Pressure-Driven Transitions in La2CoTiO6: Antiferromagnetic Insulator to Nonmagnetic Metal via Antiferromagnetic Metal in a Double Perovskite Oxide

TL;DR

This study investigates pressure-induced phase transitions in La2CoTiO6, revealing a sequence from antiferromagnetic insulator to nonmagnetic metal driven by structural and spin-state changes, using experimental and first-principles calculations.

Contribution

It uncovers the pressure-driven magnetic and electronic phase transitions in La2CoTiO6, highlighting the role of structural distortions and spin-state changes in a double perovskite oxide.

Findings

Transition from AFM insulator to AFM metal at ~42 GPa

Spin state shifts from high-spin to low-spin in Co

Structural distortion influences electronic and magnetic phases

Abstract

In double perovskite oxides (A$_2$BB$^\prime$O$_6$), magnetism often arises from diluted magnetic lattices, created by combining a perovskite structure with localized 3$d$ magnetic elements (B) alongside another perovskite lattice containing nearly nonmagnetic delocalized 4$d$/$5d$ elements (B$^\prime$). Alternatively, the magnetic lattice can consist entirely of 3$d$ elements, with one being completely nonmagnetic with $d^0$ state. La$_2$CoTiO$_6$ (LCTO), a representative double perovskite oxide, contains Ti in a nonmagnetic state with a $d^0$ electron configuration due to its $4^+$ oxidation state. Experimental evidence shows that LCTO possesses a monoclinic structure (space group $P2_1/n$) and behaves as an antiferromagnet with a N\'{e}el temperature of 14.6 K. Through first-principle electronic structure calculations, we uncover that adjusting external hydrostatic pressure induces a sequence of phase transitions: from antiferromagnetic insulator (AFM-I) to antiferromagnetic metal (AFM-M), and ultimately to itinerant nonmagnetic metal (NM-M). The transition from AFM-I to AFM-M at $\sim$ 42 GPa pressure coincides with a shift in spin states, moving from a high-spin (HS) state to a low-spin (LS) state, while Co retains a $d^7$ configuration. Distortion within the monoclinic structure under pressure plays a pivotal role in the spin-state transition.

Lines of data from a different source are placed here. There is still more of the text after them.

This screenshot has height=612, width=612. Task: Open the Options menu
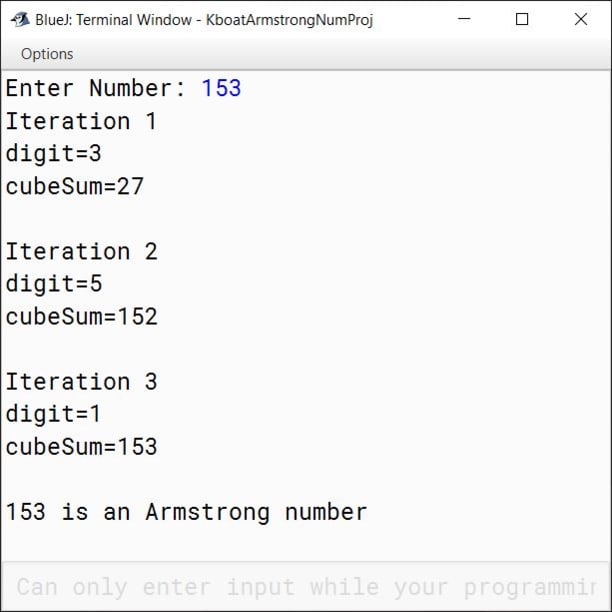47,54
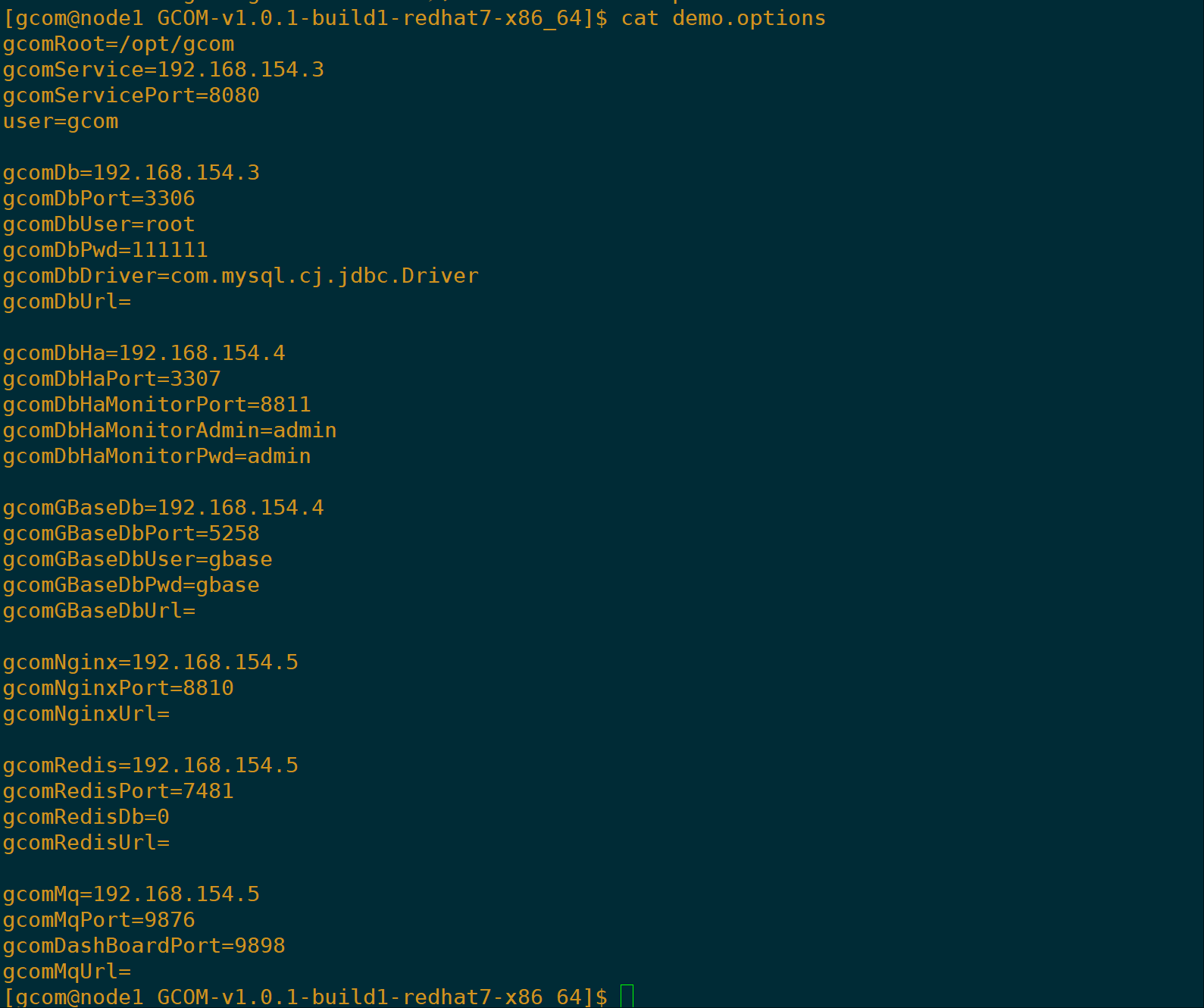
Task: Click the gcomGBaseDbUser=gbase line
Action: 137,559
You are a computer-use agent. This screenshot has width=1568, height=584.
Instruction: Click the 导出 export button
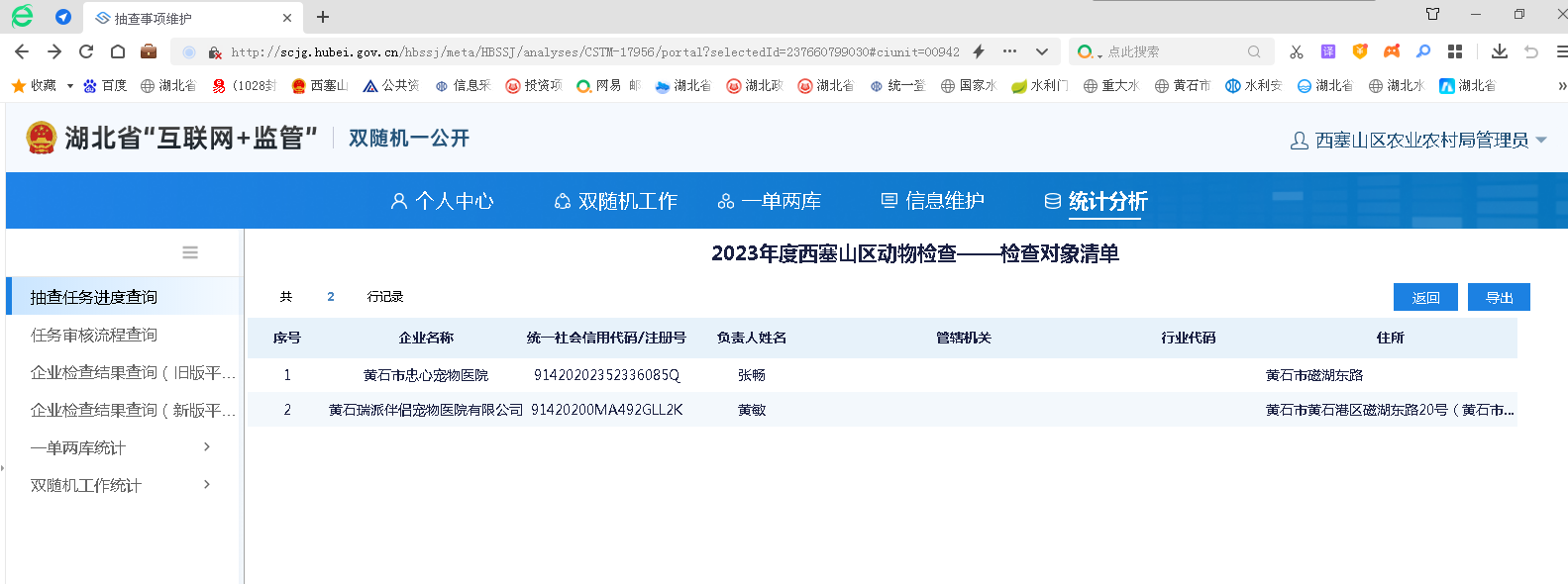pos(1499,297)
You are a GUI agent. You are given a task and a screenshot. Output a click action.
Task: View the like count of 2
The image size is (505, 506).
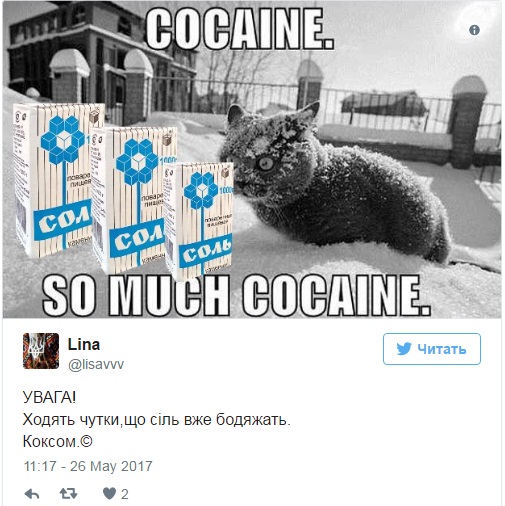coord(124,494)
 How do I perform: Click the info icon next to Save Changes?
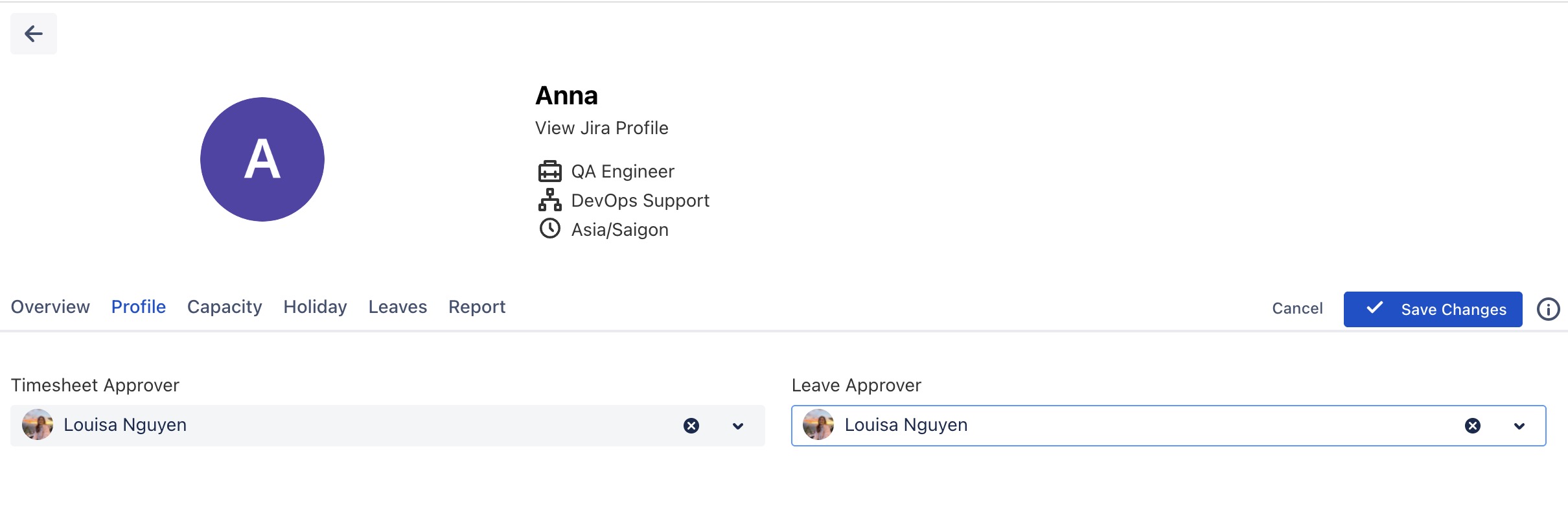pos(1548,309)
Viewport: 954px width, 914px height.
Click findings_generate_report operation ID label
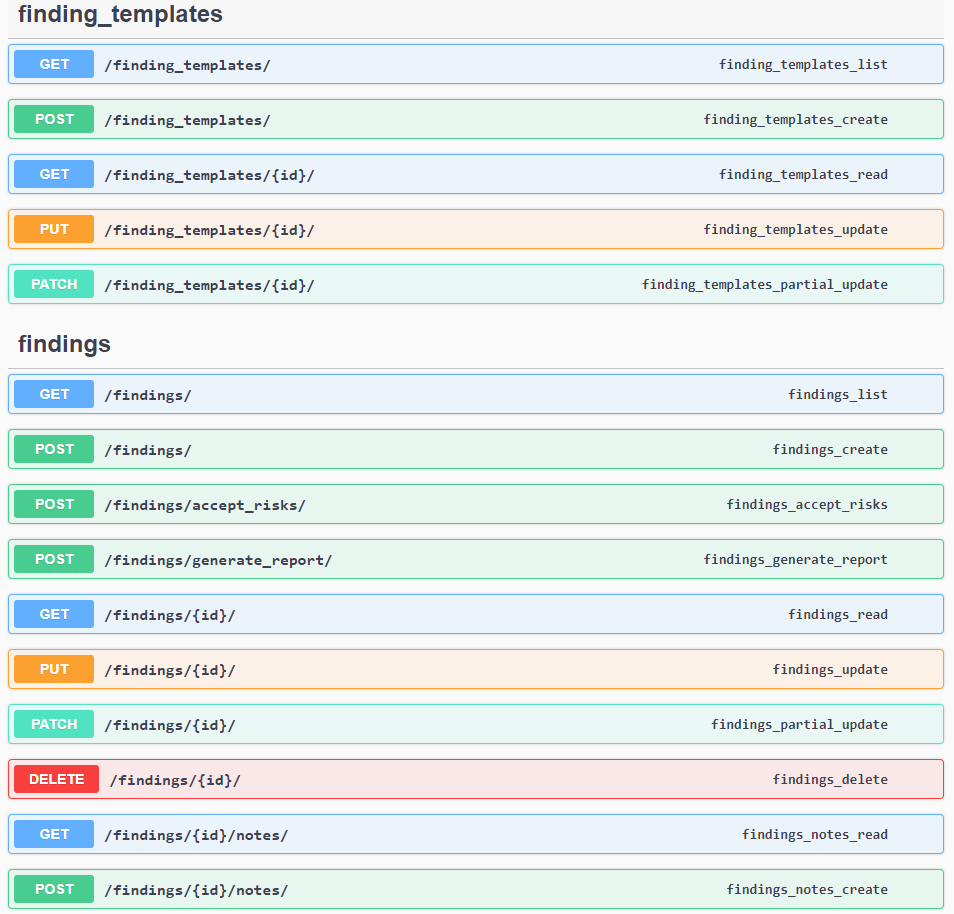pos(795,560)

At the AFM-I to AFM-M transition, we observe a sharp decrease in the ratio of the octahedral volumes occupied by Co and Ti. Such change in ratio is linked to variations in octahedral volumes, akin to a breathing mode distortion. We explore the impact of the breathing mode distortion by examining a highly symmetric theoretical structure (space-group $I4/mmm$), achieved by optimizing the structure with all $\angle${Co-O-Ti} angles set to 180$^{\circ}$.